> WHAT IS ASKED:
1/ List every username that appears as a post author in the forum thread, naming each one once.
2/ Print the stretch of the forum thread from "So, I have three" through "Thanks guys.", word for word.

So, I have three questions of the Forum group:

*Do you belong to an established Garden Railroad Club (Y/N)?
*
If “No”,

*Would you be interested in receiving/downloading the eNewsletter compiled from the various Group Member Clubs’ newsletters (Y/N)?*

If “Yes” (to the above),

*Would you provide an email contact point-of-contact to receive/download the eNewsletter (Y/N)?*

Thanks guys.


----------



## bryan riley (Nov 30, 2009)

[email protected]


----------



## Greg Elmassian (Jan 3, 2008)

[email protected] for the SDGRS



Currently on the SDGRS web site, we offer downloads from about 7 other clubs to our members. We are members of the "alliance" that was set up by the person driving this current effort.


----------



## toddalin (Jan 4, 2008)

bryan riley said:


> [email protected]


Does this mean N/N/Y?

Thanks,

Todd


----------



## toddalin (Jan 4, 2008)

Greg Elmassian said:


> [email protected] for the SDGRS
> 
> 
> 
> Currently on the SDGRS web site, we offer downloads from about 7 other clubs to our members. We are members of the "alliance" that was set up by the person driving this current effort.

> COLLECTED MATERIAL:
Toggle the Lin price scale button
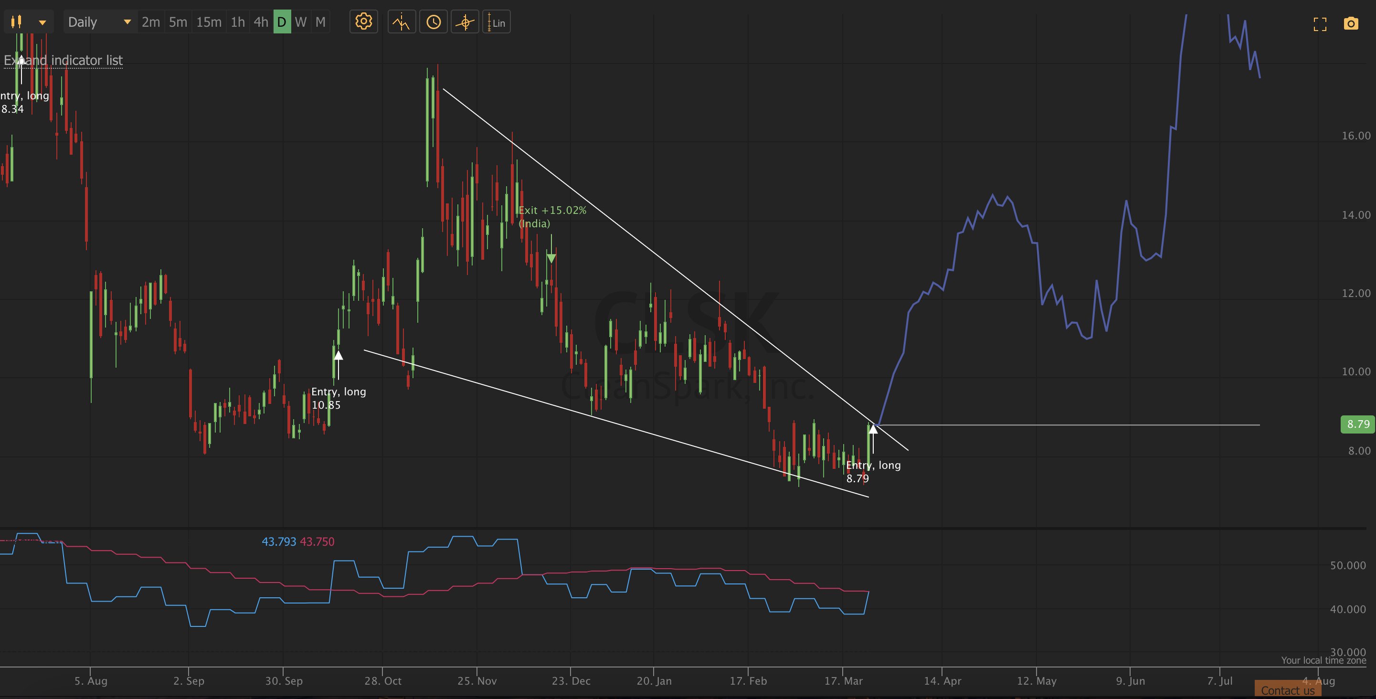The width and height of the screenshot is (1376, 699). pyautogui.click(x=496, y=22)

> ANSWERS:
1/
bryan riley
Greg Elmassian
toddalin

2/
So, I have three questions of the Forum group:

*Do you belong to an established Garden Railroad Club (Y/N)?
*
If “No”,

*Would you be interested in receiving/downloading the eNewsletter compiled from the various Group Member Clubs’ newsletters (Y/N)?*

If “Yes” (to the above),

*Would you provide an email contact point-of-contact to receive/download the eNewsletter (Y/N)?*

Thanks guys.